Secondary growth leads to thicker roots and causes primary tissues like epidermis, hypodermis, cortex, and endodermis to be lost. Secondary roots develop a suberized cortical layer that prevents the entry of water, although it can enter through lenticels when they are present.
Only the largest main and lateral roots of dicot plants and gymnosperm show a typical secondary growth. Secondary growth begins when the procambium meristem, between the xylem and phloem, becomes the vascular cambium meristem. Depending on the number of phloem bundles, there is initially formed a variable number of segments of vascular cambium (Figure 1). At the same time, the portions of the pericycle close to the xylem spoke poles divide periclinaly and the cells that locate inner become vascular cambium meristem too. Later, the vascular cambium originated between xylem and phloem and that originated from the pericycle are connected to form a continuous structure: the root vascular cambium, which is a cylinder extending along the mayor axis of the root. Short after the continuous vascular cambium is formed, it produces secondary phloem toward the outer part and secondary xylem toward the inner part. The new layers of secondary xylem push the vascular cambium toward the surface of the root. In this way the perimeter of vascular cambium increases in length and xylem progressively accumulates so that the root increases in thickness.
In this way, the secondary root gets organized similarly to the secondary stem. Indeed, there is a continuity of the vascular bundles, as well as the vascular cambium, between the root and the stem. Unlike the primary growth, there is no transition zone between secondary stem and secondary root. The higher proportion of xylem and less delimited growth rings in the roots make possible to distinguish the root from the stem. In both, root and stem, the vascular cambium is composed of two types of cells: fusiform initial cells and radial initial cells. Fusiform initial cells differentiate in axially (vertical) oriented cells, whereas the radial initial cells give horizontally oriented cells.
The periderm is the outer structure of the secondary root. Periderm is derived from the phellogen meristem (cork cambium), after the formation of the secondary vascular tissue has begun.
From the surface to the inner part, the following structures can be distinguished in a secondary root:
Epidermis/cortex/periderm. The secondary growth of the root may be more or less advanced. At the beginning of the secondary growth, roots show epidermis and cortex with parenchyma cells (cortical parenchyma). In more advanced secondary growth, the epidermis and cortex is replaced by the periderm, which is a protective layer derived from the cock cambium (phellogen), a lateral meristem differentiated from the pericycle.
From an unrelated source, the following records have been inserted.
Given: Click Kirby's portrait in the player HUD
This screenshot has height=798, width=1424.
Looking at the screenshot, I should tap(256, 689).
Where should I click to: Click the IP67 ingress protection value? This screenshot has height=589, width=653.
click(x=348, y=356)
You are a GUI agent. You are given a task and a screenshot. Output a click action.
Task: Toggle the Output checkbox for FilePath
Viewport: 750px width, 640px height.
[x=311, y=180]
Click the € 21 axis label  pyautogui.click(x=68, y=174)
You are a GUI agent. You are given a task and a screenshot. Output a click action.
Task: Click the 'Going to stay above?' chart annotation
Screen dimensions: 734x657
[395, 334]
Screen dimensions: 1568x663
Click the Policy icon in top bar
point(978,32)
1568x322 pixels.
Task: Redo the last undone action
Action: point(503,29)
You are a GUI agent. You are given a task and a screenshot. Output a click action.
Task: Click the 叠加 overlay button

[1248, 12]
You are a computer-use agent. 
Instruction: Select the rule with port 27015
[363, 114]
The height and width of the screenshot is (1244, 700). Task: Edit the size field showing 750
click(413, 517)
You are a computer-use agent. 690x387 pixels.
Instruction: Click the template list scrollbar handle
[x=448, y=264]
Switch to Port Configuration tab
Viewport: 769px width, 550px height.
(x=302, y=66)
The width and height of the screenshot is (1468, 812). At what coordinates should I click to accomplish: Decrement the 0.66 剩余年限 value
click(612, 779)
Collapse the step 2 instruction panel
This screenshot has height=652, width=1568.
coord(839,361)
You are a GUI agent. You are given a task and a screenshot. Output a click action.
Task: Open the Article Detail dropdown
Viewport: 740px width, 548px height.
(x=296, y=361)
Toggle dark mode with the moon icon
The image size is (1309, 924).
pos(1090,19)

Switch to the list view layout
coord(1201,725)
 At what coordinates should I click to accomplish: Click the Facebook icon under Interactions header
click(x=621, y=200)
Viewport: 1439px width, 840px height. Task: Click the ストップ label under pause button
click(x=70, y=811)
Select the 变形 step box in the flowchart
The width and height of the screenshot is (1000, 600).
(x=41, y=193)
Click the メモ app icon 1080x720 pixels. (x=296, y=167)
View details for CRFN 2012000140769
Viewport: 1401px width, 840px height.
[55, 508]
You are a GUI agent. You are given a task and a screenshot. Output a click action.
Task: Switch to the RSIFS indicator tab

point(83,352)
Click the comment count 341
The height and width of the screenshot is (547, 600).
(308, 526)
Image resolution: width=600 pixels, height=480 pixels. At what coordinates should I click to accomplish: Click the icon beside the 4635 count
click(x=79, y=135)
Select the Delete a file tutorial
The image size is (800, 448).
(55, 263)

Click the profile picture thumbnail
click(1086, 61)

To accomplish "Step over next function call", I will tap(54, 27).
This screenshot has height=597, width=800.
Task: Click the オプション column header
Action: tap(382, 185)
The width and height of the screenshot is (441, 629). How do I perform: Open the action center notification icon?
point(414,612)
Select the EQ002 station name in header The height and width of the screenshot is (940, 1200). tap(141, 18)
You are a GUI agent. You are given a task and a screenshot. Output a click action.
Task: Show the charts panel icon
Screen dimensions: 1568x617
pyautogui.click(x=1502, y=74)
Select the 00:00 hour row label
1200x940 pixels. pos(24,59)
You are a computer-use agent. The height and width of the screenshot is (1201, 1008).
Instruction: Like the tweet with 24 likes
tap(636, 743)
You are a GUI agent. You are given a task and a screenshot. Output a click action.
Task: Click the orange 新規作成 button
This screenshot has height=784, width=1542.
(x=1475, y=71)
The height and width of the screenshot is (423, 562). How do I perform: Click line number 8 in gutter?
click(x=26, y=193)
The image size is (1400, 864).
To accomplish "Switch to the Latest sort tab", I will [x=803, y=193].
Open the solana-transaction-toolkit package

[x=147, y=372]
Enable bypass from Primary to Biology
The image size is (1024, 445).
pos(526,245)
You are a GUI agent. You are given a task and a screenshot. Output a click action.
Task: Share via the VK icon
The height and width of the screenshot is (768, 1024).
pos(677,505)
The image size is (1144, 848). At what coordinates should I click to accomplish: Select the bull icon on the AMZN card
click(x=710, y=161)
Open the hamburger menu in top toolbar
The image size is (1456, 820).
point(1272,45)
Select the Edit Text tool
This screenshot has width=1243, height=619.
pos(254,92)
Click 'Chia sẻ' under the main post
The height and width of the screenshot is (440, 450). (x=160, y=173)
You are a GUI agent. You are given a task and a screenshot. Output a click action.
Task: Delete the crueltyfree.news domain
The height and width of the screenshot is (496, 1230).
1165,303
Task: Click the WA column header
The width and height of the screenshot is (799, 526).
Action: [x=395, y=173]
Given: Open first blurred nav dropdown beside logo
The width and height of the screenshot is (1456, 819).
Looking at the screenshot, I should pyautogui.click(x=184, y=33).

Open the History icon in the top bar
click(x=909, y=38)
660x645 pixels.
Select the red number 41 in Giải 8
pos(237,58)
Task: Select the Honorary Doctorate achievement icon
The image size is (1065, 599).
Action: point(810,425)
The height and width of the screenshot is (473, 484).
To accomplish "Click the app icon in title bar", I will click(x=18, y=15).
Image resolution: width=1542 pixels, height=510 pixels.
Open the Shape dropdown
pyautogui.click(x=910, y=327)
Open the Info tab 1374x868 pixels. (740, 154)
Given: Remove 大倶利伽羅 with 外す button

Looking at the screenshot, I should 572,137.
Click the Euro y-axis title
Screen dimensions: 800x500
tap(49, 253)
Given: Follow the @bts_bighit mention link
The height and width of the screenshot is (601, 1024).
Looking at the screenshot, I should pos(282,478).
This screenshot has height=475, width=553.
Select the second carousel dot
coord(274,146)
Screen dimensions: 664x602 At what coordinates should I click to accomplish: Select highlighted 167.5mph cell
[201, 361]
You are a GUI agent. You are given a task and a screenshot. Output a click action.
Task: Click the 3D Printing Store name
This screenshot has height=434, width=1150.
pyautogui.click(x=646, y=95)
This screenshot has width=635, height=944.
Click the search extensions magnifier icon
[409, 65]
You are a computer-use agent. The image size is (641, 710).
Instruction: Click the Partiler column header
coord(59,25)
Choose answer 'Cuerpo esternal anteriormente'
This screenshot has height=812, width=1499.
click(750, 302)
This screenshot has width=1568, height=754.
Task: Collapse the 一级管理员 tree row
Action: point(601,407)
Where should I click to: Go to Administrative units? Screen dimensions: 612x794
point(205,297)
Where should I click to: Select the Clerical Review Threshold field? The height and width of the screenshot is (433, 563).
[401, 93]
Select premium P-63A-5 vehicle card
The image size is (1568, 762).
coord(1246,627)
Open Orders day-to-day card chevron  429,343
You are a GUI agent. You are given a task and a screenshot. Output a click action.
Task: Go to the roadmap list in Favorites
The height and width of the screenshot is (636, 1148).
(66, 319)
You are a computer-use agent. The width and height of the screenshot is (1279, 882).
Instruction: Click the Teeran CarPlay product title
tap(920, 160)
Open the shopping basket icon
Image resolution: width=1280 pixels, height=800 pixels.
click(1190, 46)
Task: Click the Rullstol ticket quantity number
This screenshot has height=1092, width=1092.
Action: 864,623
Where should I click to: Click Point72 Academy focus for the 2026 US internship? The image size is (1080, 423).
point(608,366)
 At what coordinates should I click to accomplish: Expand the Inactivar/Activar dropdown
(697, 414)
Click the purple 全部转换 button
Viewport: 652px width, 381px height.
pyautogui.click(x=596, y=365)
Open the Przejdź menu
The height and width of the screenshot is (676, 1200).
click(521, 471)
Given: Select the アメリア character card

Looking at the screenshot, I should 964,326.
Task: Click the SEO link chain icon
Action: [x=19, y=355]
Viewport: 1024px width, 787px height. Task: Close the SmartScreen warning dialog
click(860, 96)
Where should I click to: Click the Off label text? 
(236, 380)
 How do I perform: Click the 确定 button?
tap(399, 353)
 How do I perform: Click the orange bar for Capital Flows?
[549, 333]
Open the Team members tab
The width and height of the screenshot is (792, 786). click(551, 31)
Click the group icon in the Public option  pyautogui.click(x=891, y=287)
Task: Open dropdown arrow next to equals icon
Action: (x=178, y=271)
Secondary phloem. It is differentiated from the vascular cambium meristem, and it is laid toward the outer part. The formation of the secondary phloem lets to the separation between the primary phloem and the vascular cambium.
Vascular cambium. It is a lateral meristem responsible for the growing in thickness of the root. It produces secondary phloem toward the outer part and secondary xylem toward the inner part. As the root is getting thicker, the vascular cambium is increasing in size and moves away from the center of the root.
Secondary xylem. It is produced by the vascular cambium. It forms the wood of the root, and it is dead tissue in the thicker roots . The most recent xylem is the most superficial.
Primary xylem. It is generated during the primary growth and is found in the inner part of the root. It is death tissue in secondary roots.